The jet problem occurred Tuesday afternoon after a miscommunication between a manager at Potomac Consolidated Terminal Radar Approach Control and two traffic management coordinators at the airport, Huerta said. The exact nature of the miscommunication was not immediately clear, but there was apparently a failure on both ends to follow standard procedure.
Air traffic controllers at the time had been changing the direction planes were landing and taking off at the airport because of bad weather including several thunderstorms, the closest about 6 miles south. Controllers cleared two outbound flights to head in the direction of an incoming plane.
"There's no doubt there was an error," said Florida aviation consultant Patrick McCormick, who worked in air traffic control for 35 years. He said that when you have planes departing in the direction of arriving planes, "there's no doubt something went terribly wrong."
"That can't happen with a runway change," he said.

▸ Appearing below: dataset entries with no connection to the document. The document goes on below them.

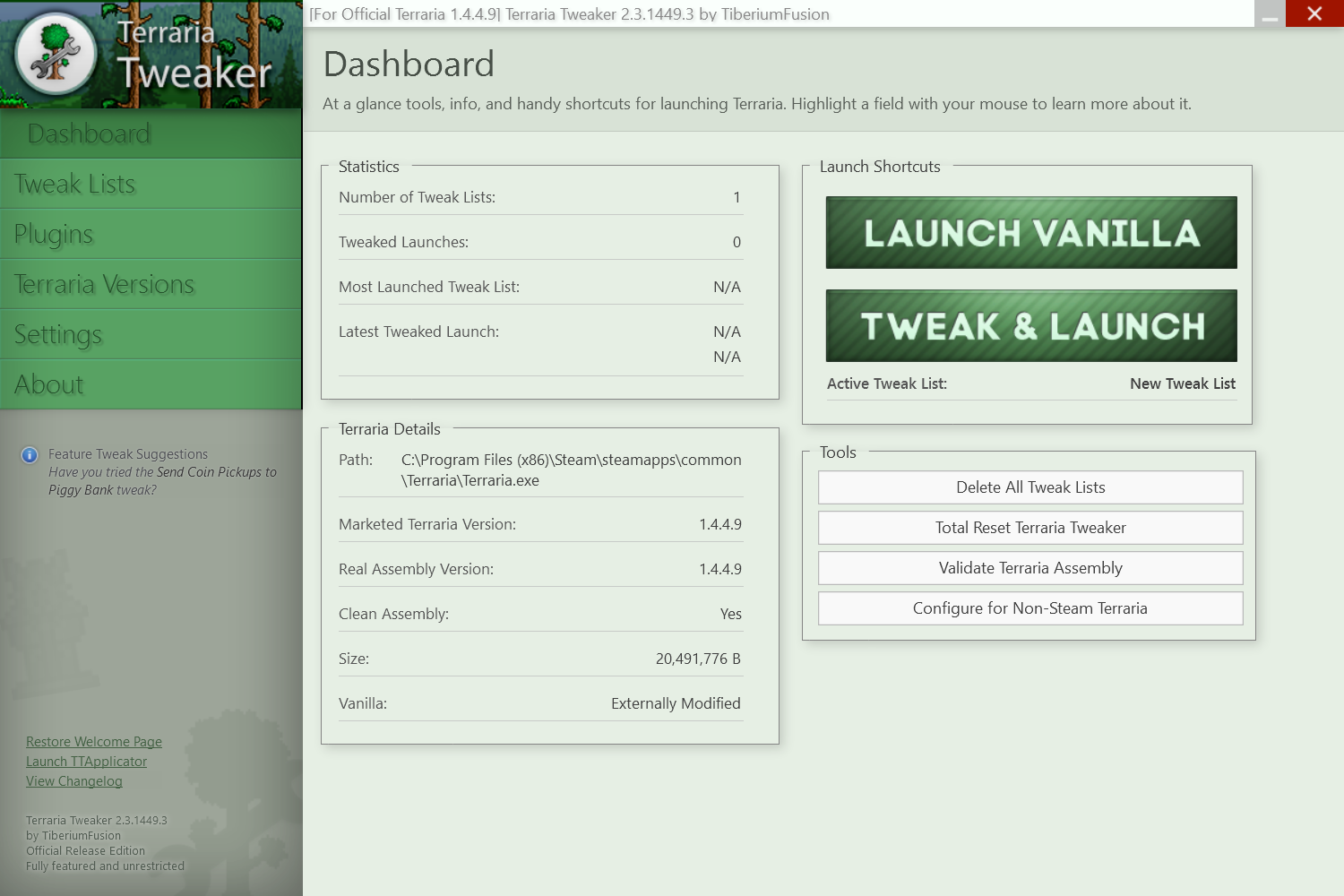The image size is (1344, 896).
Task: Click Total Reset Terraria Tweaker
Action: point(1030,528)
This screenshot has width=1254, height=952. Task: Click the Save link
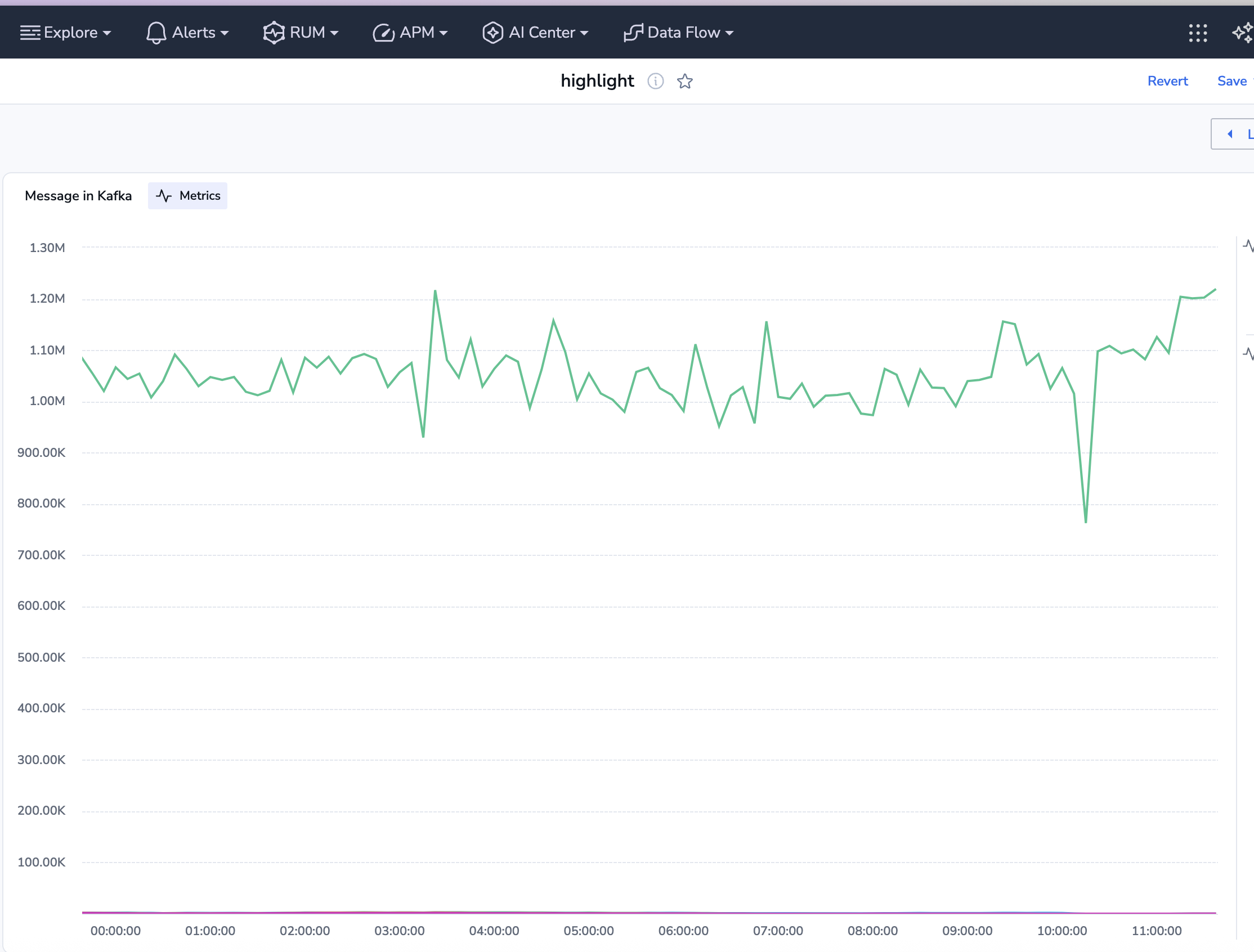click(1231, 81)
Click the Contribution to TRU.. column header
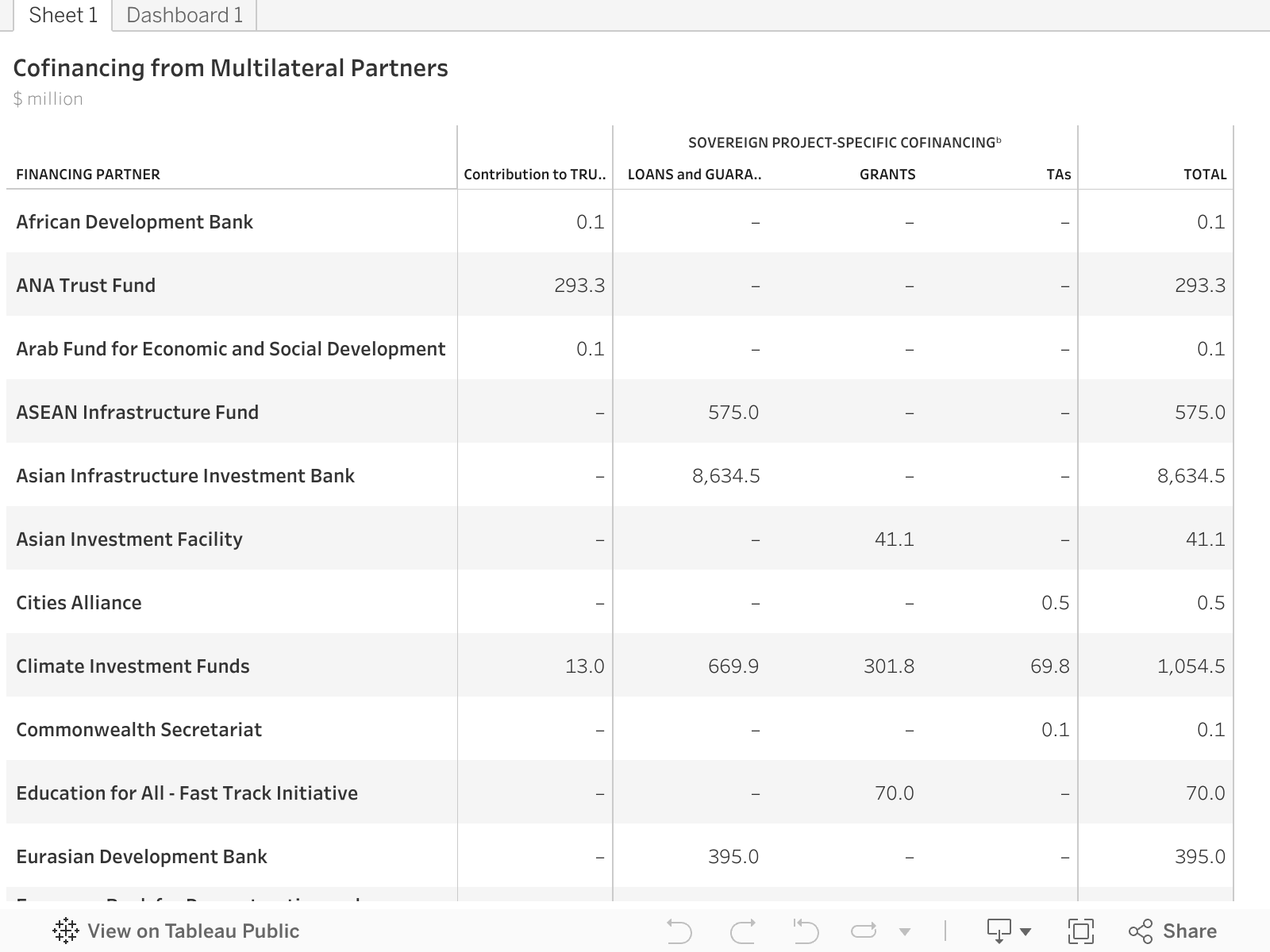 click(x=534, y=175)
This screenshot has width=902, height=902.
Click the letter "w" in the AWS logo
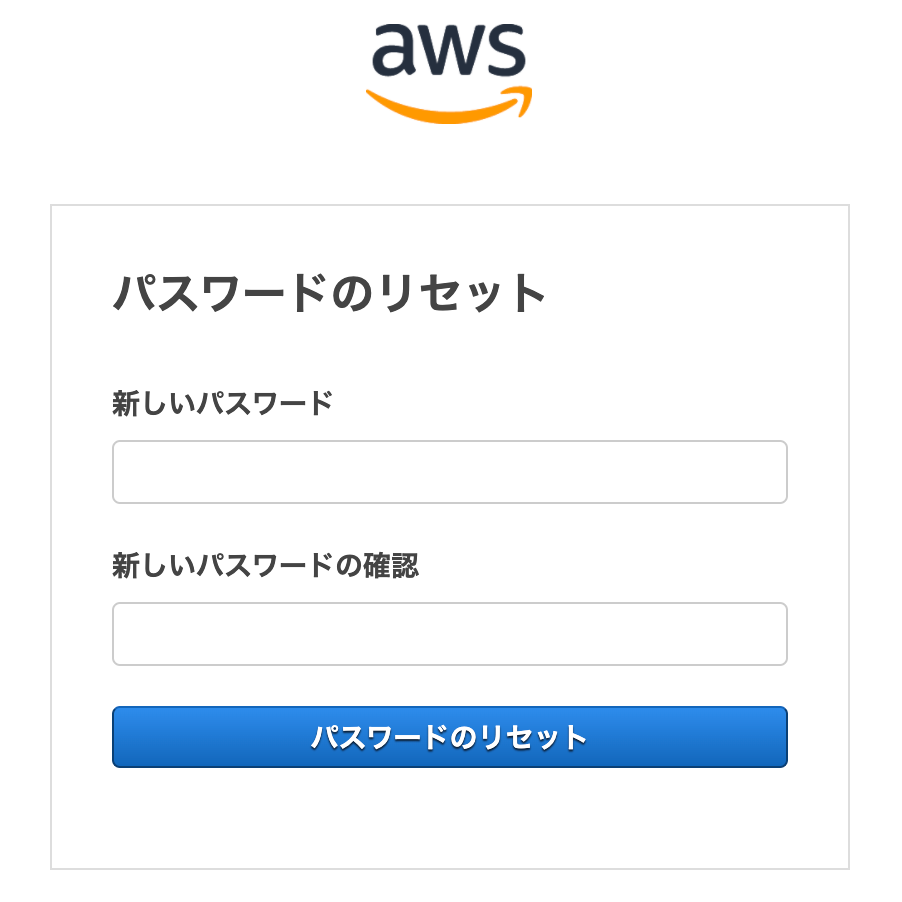click(x=449, y=51)
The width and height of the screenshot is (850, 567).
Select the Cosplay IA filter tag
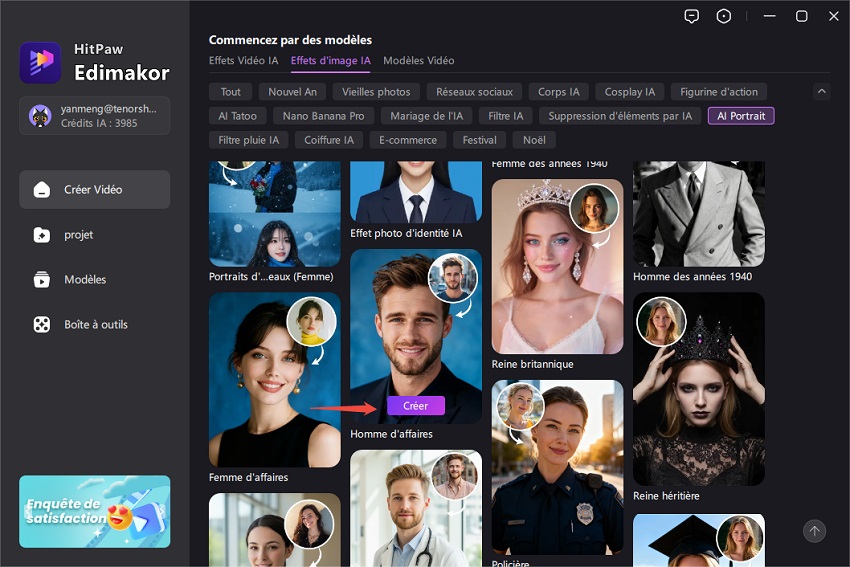(x=630, y=92)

Both LaHood and Huerta praised the work of air traffic controllers to quickly set the US Airways-operated commuter planes on another path once they learned they were too close together. Huerta said the planes, which were carrying 192 passengers and crew members, were on different headings at different altitudes and thus never would have crashed.
All of the planes were equipped with collision avoidance systems, but none was activated Tuesday, Huerta said.
When asked by a reporter, LaHood refused to discuss what may have happened if the planes had not been diverted by the air traffic controller.
Federal guidelines require that commercial jets remain separated by at least 1,000 vertical feet and 3.5 lateral miles.
The agency said the landing plane, which departed from Portland, Maine, came within 800 vertical feet and about nine-tenths of a lateral mile of one departing plane and 800 vertical feet and 2.4 lateral miles of a second outbound plane. The outbound planes were bound for Kansas City and Columbus, Ohio.